This is a personal decision.

However, in making the personal decision there are some questions you may want to ask yourself.

These are questions I personally found invaluable about how much to withdraw from a person. It is a rather simplistic formula, so I have included psychologist, Judy Rosenberg's videos below to give you some other perspectives on it, and a video by popular life coach, Lisa Romano, as well as some articles at the very end.

With partners, or friends (or potential partners, or friends):

I ask myself does this person care about my feelings? Do they care about how they effect me? If the answer is "no", then I conclude they don't love me or care about me. Note: I also conclude they don't care about me even if they switch to concern and care later on. In other words, I don't believe that love bombing and hoovering to be authentic love.
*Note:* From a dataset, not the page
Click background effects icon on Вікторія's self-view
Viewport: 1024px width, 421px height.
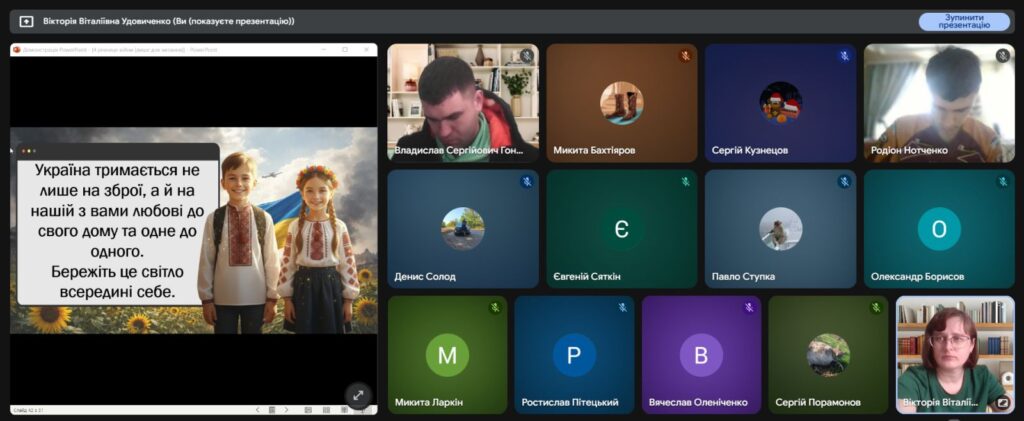point(1002,403)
Love and caring does not switch on and off; if it is real it is a constant (Jeckyll and Hyde traits are common among abusers, and not common at all among the rest of the population).

The next question I ask is whether they seem to want to dominate me. Do they interrupt? Do they listen, or are they more concerned with responding, in making come-backs, persuading, lecturing, patronizing, in giving advice or demands? Do they get in my face when they try to talk? Are they more concerned about their feelings, than about both of our feelings? Is there any shame-talk going on? To me this is a bad sign of them wanting the relationship to be about them, and their agendas, rather than about us, as a team. Domination also shows they probably don't love or care.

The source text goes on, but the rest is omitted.